Répondre trop vite peut être considéré comme une tentative de dissimulation. " Maîtrisez-vous bien les outils de communication (Internet, intranet, etc.) ? " demande une recruteuse débutante à une candidate très sûre d'elle, à l'occasion d'une formation à la préparation de l'entretien de recrutement de Bernard Bruche. " Bien sûr, je n'ai aucun problème pour maîtriser ces outils ", répond précipitamment la candidate, en se redressant sur sa chaise et en faisant comprendre que la fin de la phrase était un point final. " Attention, elle vous a menti, prévient la formatrice. Elle a répondu beaucoup trop vite, avec une assurance feinte. " Un recruteur expérimenté va creuser ce point en demandant à la candidate des exemples concrets prouvant cette maîtrise.
Trois fois oui égale? non !
Technique éprouvée pour clore un entretien quel qu'il soit, la reformulation permet normalement de terminer sur un véritable échange.

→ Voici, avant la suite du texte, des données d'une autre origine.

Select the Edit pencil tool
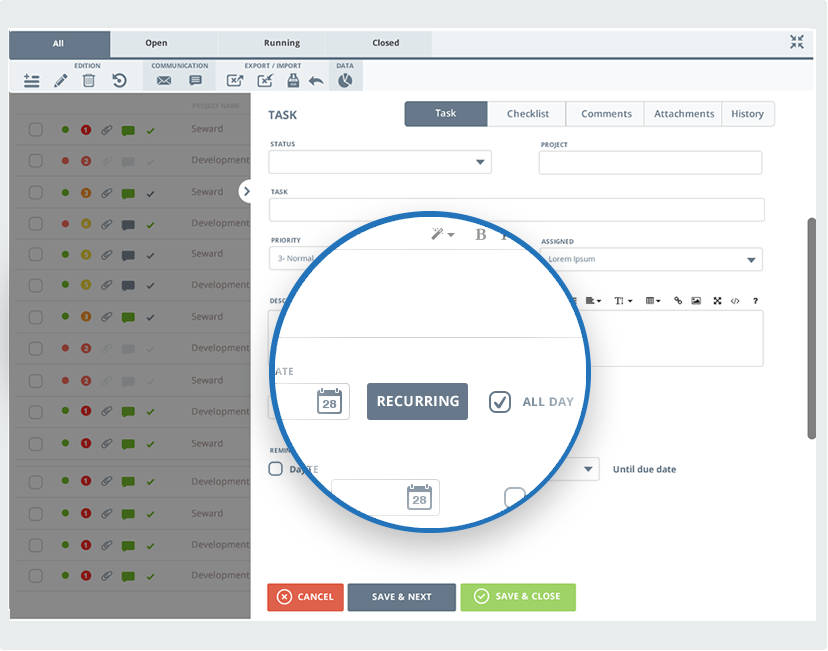60,82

Un procédé utile, surtout si le recruteur s'est montré plutôt directif, utilisant beaucoup de questions fermées.
De votre côté, vous pourrez évaluer, à l'aune de l'enthousiasme mis à vous répondre, vos chances de poursuivre le processus de recrutement. N?insistez pas trop si vous voyez que votre interlocuteur s'agace et lorgne du côté de la porte, derrière laquelle s'impatiente peut-être un autre candidat.
Un signe qui ne trompe pas. Le recruteur prend les devants de la reformulation et vous fait répondre trois fois de suite oui , selon les principes de la maïeutique. Une technique enseignée aux recruteurs lors du stage " Entretien de recrutement : apprécier les compétences d'un futur collaborateur ", chez Docendi.
Exemples. " Alors, vous avez bien compris que le poste était à pourvoir dans la Somme ? " Or, vous avez exprimé le désir de travailler à Marseille au cours de l'entretien.
" Pour ce poste, la connaissance essentielle recherchée est la maîtrise parfaite de l'anglais. Vous êtes bien d'accord ? " Votre niveau d'anglais est celui de la classe de terminale.
" Vous êtes toujours en poste, et ne pourrez vous libérer que dans trois mois, c'est bien ce que vous m?avez indiqué ? " Le poste est à pourvoir dans l'urgence. Il sera alors temps de saluer poliment le recruteur sans plus insister. Il vous a fait comprendre que votre candidature n'était pas retenue.